Original Saw Glossary and Terms Part 1
There are many terms tossed around the office and plant at Original Saw. As a woman in manufacturing, I had the distinct “advantage” of knowing nothing about machinery in general. Lots of times I will say to my fellow male co-workers, “Yeah. I don’t know what that means.” or “I have no clue what you’re talking about.” At this point they kindly (or not so kindly ;)) educate me on the basics. No question is a dumb question, right?
Below is a glossary of words commonly used at our company and in the industry. Today I will do my best to decode and decipher all these phrases and explain them to you.
Radial Arm Saw – A cutting machine that consists of a carriage moving along an arm. As the blade spins, it moves through the wood or metal that you are cutting. People joke that the radial arm saw is dead, but that’s not so. It’s used in many industries to crosscut, rip, bevel or miter cut. The versatile Radial Arm Saw is used in wood shops, packaging companies, commercial storefront manufacturers, sign manufacturing, industrial arts programs in schools and colleges, aircraft manufacturers, home improvement centers and many other businesses.
Beam Saw – This is the biggest saw we make and can be used to cut through wood or metal. The carriage slides on tracks above the cutting area and the blade moves through the material you are cutting. Beam saws have more than a 5 1/2′ crosscut. They are commonly used in garage door manufacturing, commercial decking, crating companies and construction companies.

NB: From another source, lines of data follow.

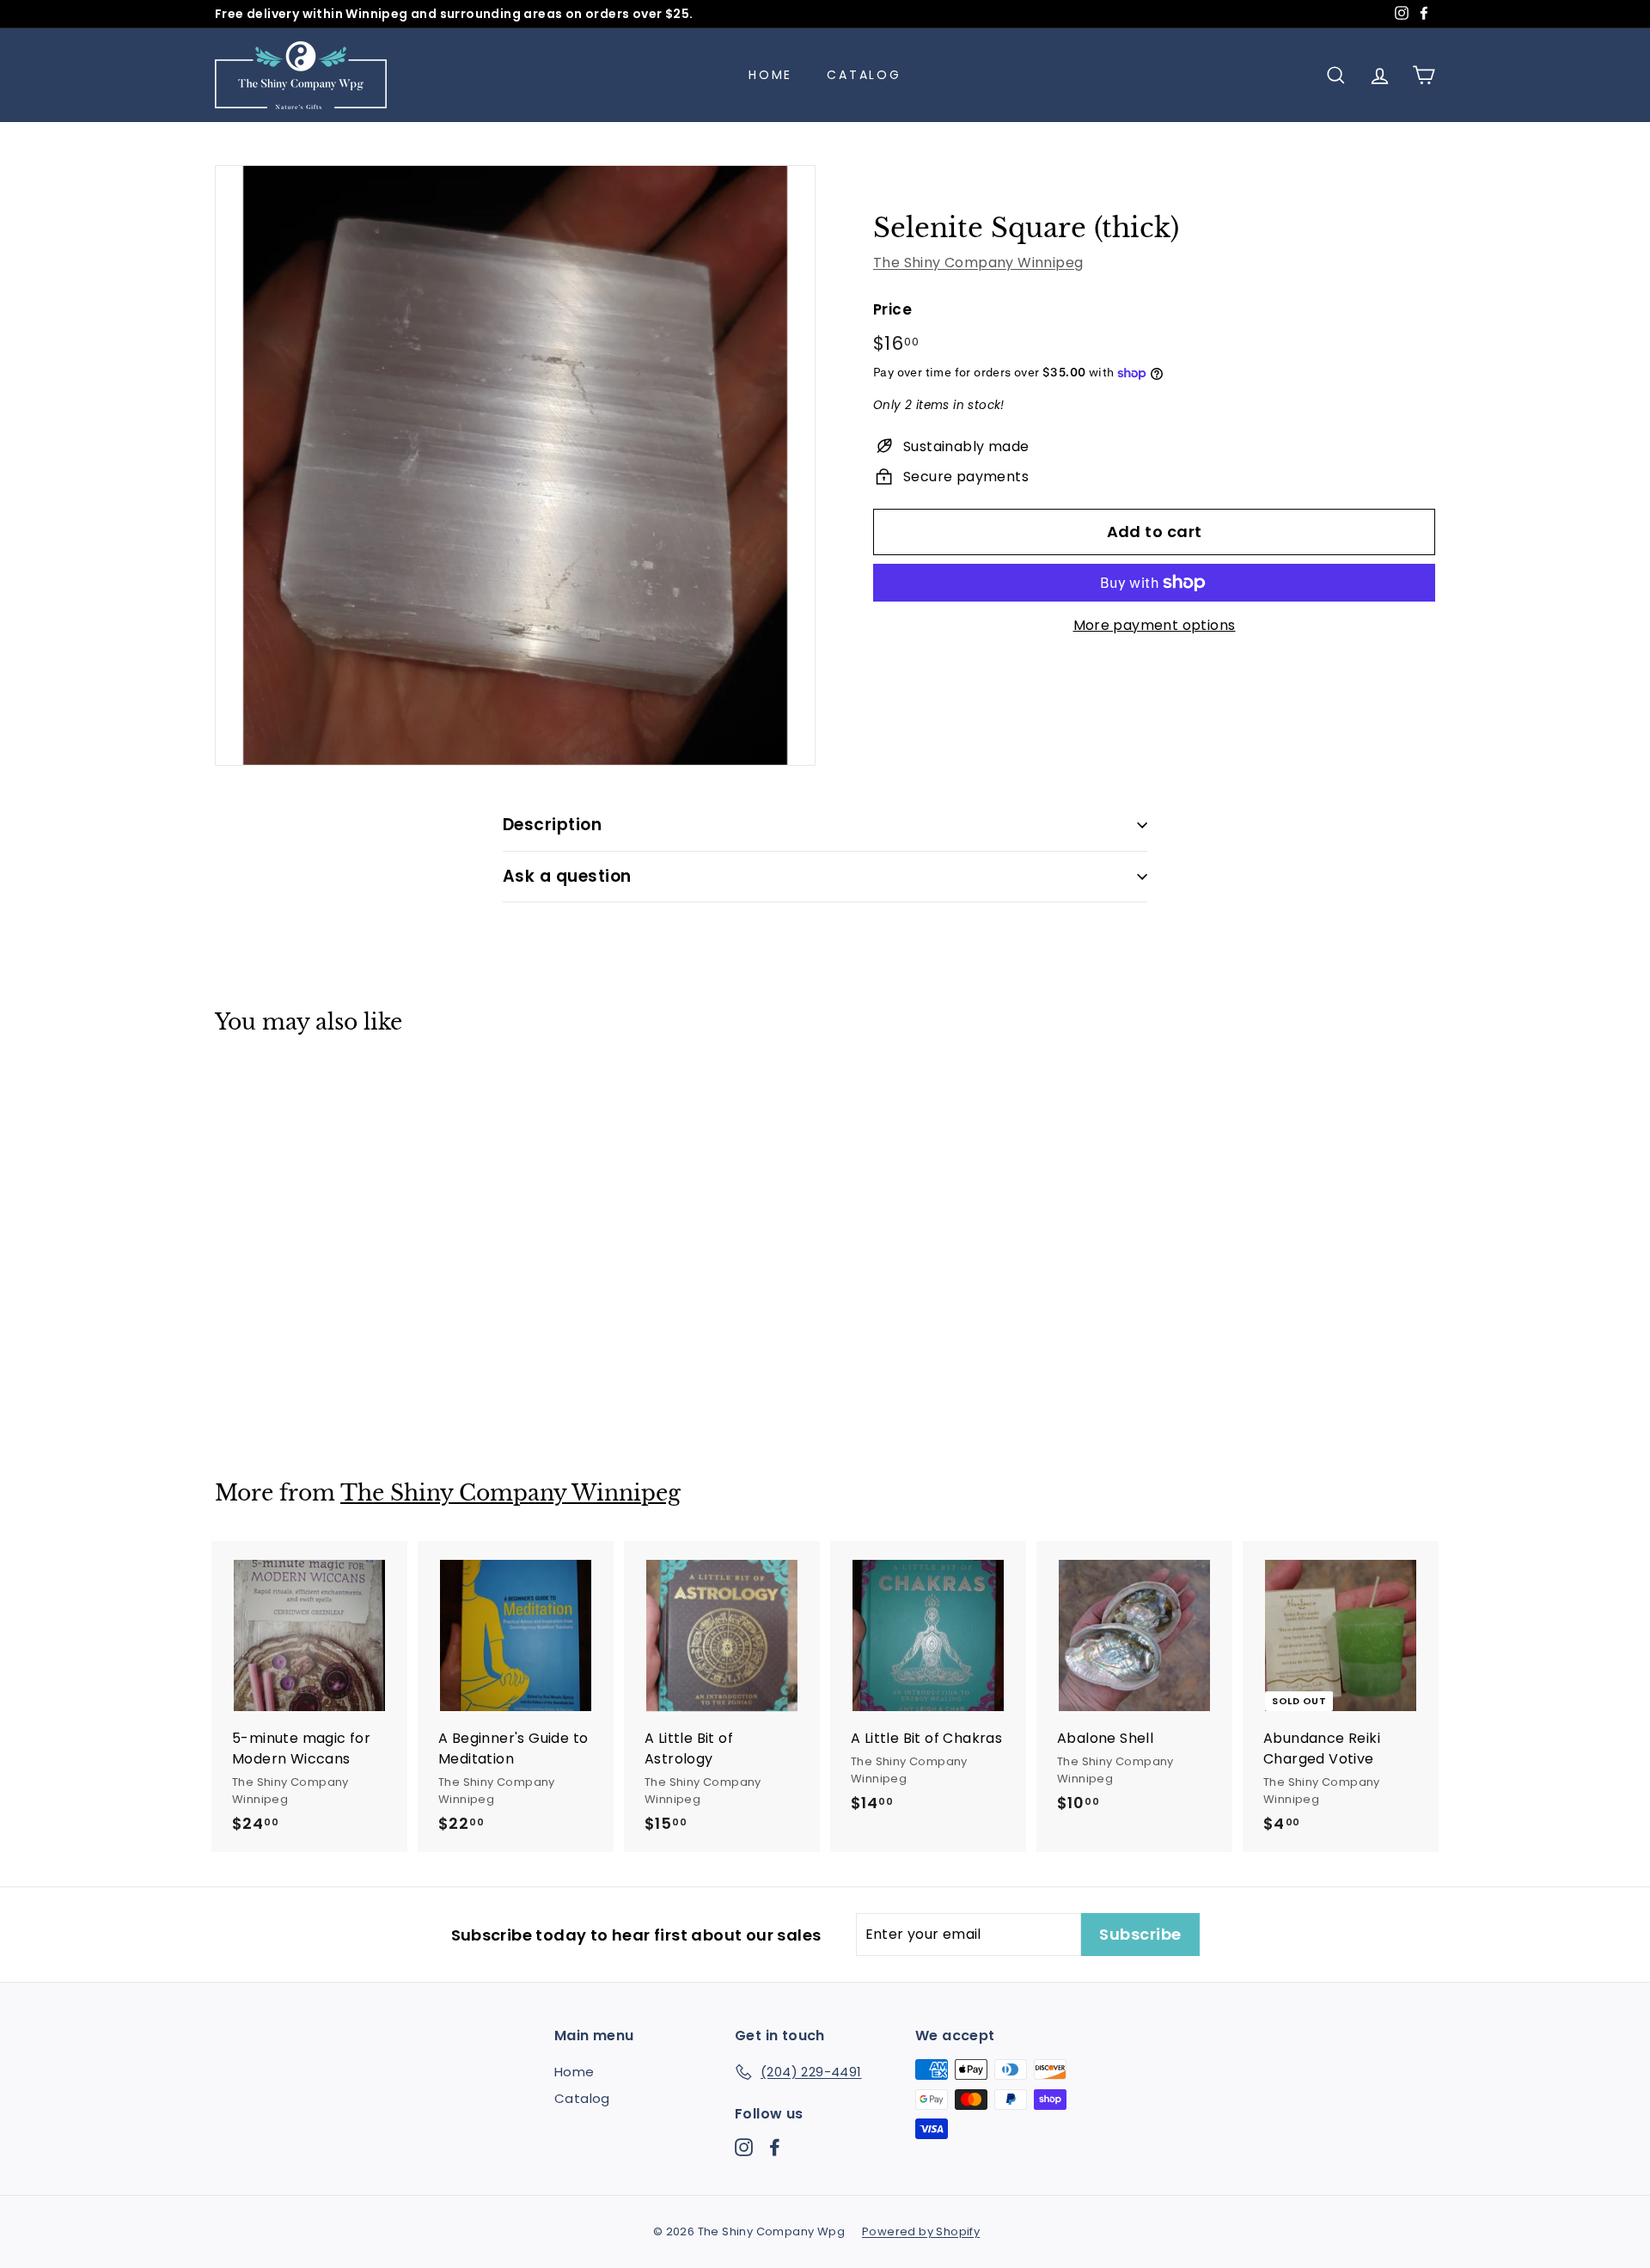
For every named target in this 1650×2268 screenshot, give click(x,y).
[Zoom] (515, 465)
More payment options (1154, 625)
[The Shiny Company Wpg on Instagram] (744, 2147)
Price (892, 309)
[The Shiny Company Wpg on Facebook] (775, 2147)
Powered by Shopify (921, 2231)
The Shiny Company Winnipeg (978, 262)
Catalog (864, 74)
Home (770, 74)
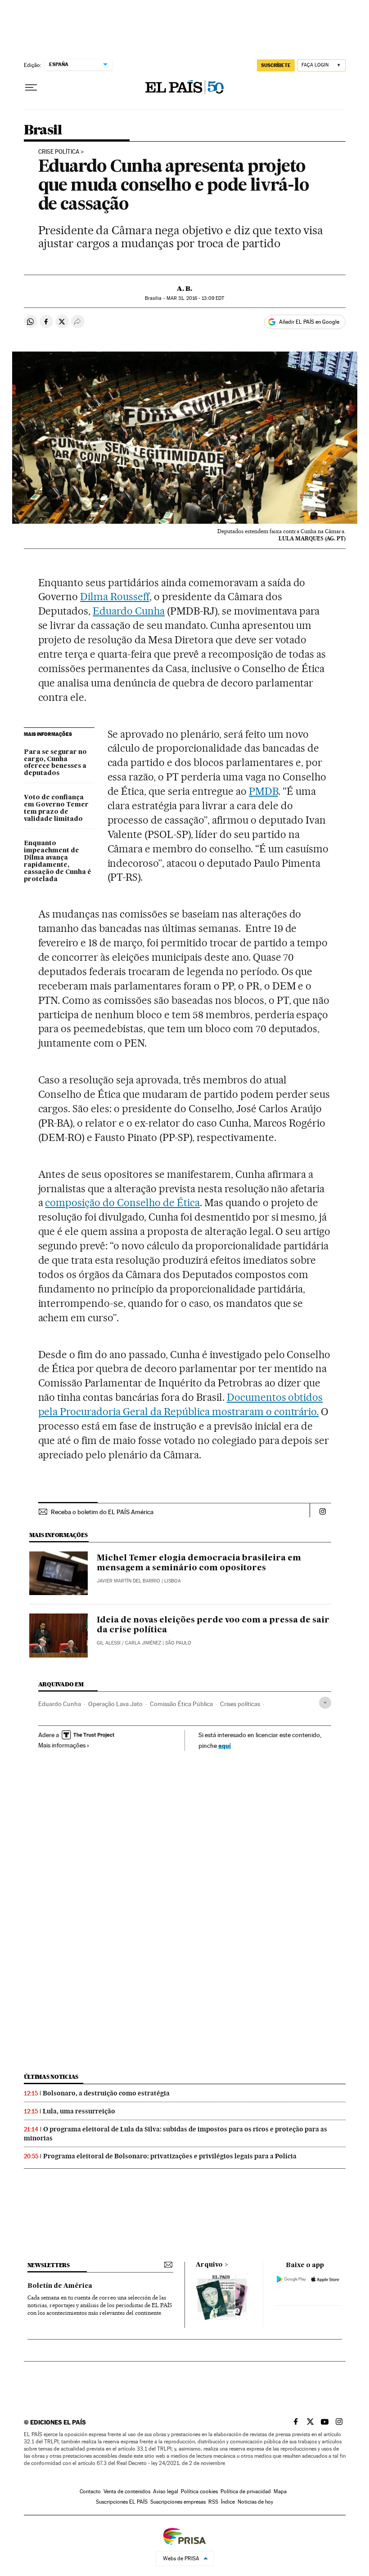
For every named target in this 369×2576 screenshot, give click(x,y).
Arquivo (209, 2265)
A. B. (184, 289)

Cut Off Saw – Used for mainly wood and plastics, this saw makes straight cuts. It has a covered cutting area to provide extra safety. Cut Off Saws work best when paired with Roller or Flat Extension Tables to help support the material as it’s fed into and out of the saw. This saw is commonly seen in home improvement centers, lumber yards, packaging companies and cabinet shops.
Miter Cut – An angle cut. Think picture frame. This cut is achieved by swiveling the arm of a Radial Arm Saw to the desired degree.
Bevel Cut – An angle cut. Think mop boards. This cut is achieved by swiveling the motor of a Radial Arm Saw down to a bevel.
Voltage – Voltage is what makes electric charges move. It is the ‘push’ that causes charges to move in a wire or other electrical conductors. In the US common commercial voltages are 208, 230 and 460.
E-Stop – An emergency stop. It is a simple, highly visible button designed to shut down operations quickly. E-Stops are standard features on all Radial Arm Saws, Beam Saws and Cut Off Saws.